§ WORK ORDER: Return copies of the lines below that mention "agent".

━━━ INPUT FOR THIS TASK ━━━

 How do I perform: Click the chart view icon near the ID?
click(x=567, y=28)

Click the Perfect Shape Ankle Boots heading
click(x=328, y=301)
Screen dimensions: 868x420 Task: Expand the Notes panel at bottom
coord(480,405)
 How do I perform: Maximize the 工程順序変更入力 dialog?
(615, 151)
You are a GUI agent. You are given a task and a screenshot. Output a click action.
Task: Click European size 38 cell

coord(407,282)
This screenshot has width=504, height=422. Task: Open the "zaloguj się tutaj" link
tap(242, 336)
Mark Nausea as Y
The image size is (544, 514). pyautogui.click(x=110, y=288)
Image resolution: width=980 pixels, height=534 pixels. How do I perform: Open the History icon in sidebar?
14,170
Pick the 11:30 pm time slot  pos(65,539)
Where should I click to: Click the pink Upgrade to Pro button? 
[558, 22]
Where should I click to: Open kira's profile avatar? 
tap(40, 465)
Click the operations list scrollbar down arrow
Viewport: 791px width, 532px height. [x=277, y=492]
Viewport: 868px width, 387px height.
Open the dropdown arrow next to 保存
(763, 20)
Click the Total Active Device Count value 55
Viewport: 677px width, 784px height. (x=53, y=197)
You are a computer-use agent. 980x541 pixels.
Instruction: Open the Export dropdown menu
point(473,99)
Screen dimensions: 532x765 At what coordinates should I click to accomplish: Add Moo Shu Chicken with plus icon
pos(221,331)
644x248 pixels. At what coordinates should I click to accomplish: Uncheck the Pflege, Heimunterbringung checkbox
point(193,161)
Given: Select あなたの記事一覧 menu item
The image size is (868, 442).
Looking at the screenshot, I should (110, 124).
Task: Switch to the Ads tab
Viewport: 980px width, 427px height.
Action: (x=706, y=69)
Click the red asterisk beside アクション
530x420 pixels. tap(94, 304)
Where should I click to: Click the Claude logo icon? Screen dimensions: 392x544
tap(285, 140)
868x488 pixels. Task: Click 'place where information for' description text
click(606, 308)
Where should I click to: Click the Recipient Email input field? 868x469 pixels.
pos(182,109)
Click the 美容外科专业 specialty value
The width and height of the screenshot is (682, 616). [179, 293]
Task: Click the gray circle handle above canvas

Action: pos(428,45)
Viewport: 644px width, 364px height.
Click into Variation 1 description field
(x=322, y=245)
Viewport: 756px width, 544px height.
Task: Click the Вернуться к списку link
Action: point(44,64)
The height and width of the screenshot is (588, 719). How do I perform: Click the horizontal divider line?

━━━

§ EXPECTED ANSWER:
You are a GUI agent. You are given a task and a screenshot. Output a click action.
You are a computer-use agent. 980x541 pixels.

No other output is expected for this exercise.